A chegada de quase 8.000 migrantes irregulares a Ceuta evidenciou duas questões, ambas já conhecidas dos dois lados da fronteira. Uma delas é que ficou demonstrada a capacidade de desestabilização que a situação no Marrocos pode ter em relação à Espanha. E a outra é que ficou claro até que ponto, apesar do patriotismo preconizado pelas autoridades marroquinas, muitos de seus cidadãos estão dispostos a abandonar o país da noite para o dia, mesmo arriscando a própria vida.

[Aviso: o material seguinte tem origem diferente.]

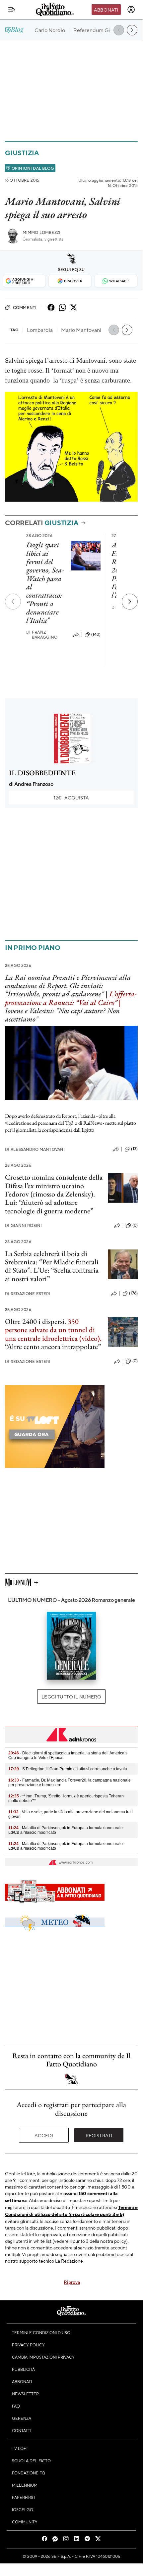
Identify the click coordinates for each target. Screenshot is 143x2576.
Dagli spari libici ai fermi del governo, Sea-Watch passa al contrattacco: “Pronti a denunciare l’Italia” (45, 582)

Na imprensa marroquina, que depende de subvenções do Estado para sobreviver, não houve nenhuma crítica ao fluxo em massa de emigrantes. Pelo contrário. Uma das manchetes mais sarcásticas foi a do site de notícias Hespress, o mais popular de Marrocos: “Ausência da polícia espanhola incentiva milhares de migrantes a entrar a nado em Ceuta”. O site deu a seguinte justificativa: “A falta de cobertura policial espanhola contribuiu em grande medida para a grande afluência de migrantes à cidade ocupada de Ceuta desde a noite de domingo. A imprensa espanhola se mobilizou para responsabilizar preventivamente as autoridades de segurança marroquinas, acusando-as de ser complacentes e permitir o fluxo de migrantes para a cidade, enquanto a fonte do Hespress considerou que as justificativas das autoridades foram para encobrir o não cumprimento de seu trabalho”.